The structurally distinct form of the element carbon is called graphite. Although both contain carbon, graphite and charcoal have very different atomic structures. The layers of carbon in graphite are more uniform, making the chemical bonds between these layers incredibly weak.
These bonds break as you draw, allowing each layer to separate easily from the primary graphite crystal. This characteristic is what makes pencils glide over your paper so easily. They leave behind traces made of microscopic graphite fragments sheared from the main crystal.
Graphite has a faintly shiny, almost metallic sheen on paper and card. This shine stands out more as you add more layers. You’ll see that graphite is less black and more grey than charcoal when you put them side by side.

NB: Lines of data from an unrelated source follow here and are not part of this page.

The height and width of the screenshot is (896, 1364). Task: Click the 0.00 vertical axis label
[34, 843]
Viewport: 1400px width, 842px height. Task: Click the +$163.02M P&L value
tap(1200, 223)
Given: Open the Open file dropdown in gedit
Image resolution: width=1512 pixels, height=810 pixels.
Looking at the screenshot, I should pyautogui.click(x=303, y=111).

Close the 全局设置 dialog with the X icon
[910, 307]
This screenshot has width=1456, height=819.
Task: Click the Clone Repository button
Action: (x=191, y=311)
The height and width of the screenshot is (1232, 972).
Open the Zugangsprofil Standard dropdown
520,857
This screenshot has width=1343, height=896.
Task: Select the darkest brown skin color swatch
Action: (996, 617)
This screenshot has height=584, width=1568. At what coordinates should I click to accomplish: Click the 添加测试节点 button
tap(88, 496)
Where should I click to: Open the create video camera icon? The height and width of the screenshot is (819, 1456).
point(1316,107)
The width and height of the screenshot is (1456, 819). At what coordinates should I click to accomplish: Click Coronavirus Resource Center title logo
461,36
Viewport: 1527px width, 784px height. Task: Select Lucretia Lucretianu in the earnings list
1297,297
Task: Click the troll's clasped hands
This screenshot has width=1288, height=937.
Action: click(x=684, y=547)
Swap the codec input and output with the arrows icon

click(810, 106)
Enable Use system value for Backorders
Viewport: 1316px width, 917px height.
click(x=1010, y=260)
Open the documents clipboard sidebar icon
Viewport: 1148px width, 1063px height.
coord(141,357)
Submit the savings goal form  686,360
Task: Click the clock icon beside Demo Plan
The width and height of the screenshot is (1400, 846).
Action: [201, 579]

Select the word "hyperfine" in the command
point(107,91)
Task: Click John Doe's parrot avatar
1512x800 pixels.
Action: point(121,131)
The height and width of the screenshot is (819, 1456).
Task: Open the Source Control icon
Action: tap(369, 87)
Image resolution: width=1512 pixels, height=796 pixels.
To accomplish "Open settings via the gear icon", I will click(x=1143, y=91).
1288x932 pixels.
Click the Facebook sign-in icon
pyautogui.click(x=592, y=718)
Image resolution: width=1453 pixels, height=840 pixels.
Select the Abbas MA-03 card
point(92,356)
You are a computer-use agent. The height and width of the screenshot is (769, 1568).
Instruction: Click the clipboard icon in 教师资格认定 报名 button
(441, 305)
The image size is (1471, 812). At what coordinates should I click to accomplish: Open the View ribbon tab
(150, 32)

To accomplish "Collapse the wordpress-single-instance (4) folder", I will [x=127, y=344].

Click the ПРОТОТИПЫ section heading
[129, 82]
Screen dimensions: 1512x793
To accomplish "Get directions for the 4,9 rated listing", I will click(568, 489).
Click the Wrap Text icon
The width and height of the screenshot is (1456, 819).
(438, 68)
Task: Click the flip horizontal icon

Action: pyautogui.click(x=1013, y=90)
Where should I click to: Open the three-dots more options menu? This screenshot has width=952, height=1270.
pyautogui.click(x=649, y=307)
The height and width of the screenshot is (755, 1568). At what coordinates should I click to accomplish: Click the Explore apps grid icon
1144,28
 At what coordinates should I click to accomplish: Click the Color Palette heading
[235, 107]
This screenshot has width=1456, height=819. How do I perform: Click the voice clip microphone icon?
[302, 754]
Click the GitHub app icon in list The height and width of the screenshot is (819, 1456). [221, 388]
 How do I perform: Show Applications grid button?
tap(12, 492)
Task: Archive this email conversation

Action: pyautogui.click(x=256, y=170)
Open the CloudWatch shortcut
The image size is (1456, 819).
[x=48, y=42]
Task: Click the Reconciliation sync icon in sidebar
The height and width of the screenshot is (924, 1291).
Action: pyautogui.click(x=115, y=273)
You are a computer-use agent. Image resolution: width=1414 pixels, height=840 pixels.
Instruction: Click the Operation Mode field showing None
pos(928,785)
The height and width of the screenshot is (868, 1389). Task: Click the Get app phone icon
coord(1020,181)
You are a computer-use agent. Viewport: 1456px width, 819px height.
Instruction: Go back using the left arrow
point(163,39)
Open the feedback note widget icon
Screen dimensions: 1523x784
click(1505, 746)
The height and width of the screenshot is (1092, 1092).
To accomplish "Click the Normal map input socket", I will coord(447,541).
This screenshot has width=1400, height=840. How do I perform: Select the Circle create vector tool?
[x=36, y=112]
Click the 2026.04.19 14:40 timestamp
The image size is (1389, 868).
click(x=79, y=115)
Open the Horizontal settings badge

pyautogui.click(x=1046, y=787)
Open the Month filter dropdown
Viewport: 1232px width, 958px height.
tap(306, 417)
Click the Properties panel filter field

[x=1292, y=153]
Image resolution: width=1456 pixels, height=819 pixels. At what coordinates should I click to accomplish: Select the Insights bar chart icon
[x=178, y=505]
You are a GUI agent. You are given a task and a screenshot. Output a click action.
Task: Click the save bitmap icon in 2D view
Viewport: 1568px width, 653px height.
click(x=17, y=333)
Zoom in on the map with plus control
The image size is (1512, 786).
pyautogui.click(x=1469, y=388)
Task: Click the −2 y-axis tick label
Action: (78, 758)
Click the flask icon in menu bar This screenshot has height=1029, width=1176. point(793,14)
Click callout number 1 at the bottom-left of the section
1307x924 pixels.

Use Different Graphite Grades for Various Grey Shades
You can create a wide range of grey shades by using pencils of different grades. The lightest pencils are those with an H grade, while the darkest are those with a B grade. By layering and using a variety of pencil grades, you can produce greys that are more vibrant and have an immense contrast between light and dark.
Most sketching papers are suitable for using graphite. Compared to the more expensive charcoal, it adheres better on most sketching paper and books, needing little, if any, fixative. Lead hardness is the most crucial factor to consider when choosing the best graphite pencils.
Pencil Lead Hardness
Most people have heard of an HB pencil, but few know what that abbreviation means. HB pencils are in the middle of the range and are typical writing pencil that works well for drawing in lines. Most pencils are letter- and number-graded. These classifications describe the lead’s hardness and texture.
- H stands for hard; a pencil with this grade will produce a lighter, finer line because it has more clay in the lead. The lead is lighter the higher the corresponding number. The lightest and hardest pencil has a 9H mark, functioning more like a chisel. H leads are difficult to smudge.
- B stands for blackness; a B-grade pencil has more graphite and will produce a bolder, darker line. The lead is softer and darker the higher the corresponding number. The darkest pencil that is currently available is a 9B. B leads are easily smudged but easily wiped away.
- F stands for a fine point; an F pencil can make darker and lighter marks without going to the extreme. F leads are referred to as “fine” because they can maintain their sharpness for a longer period.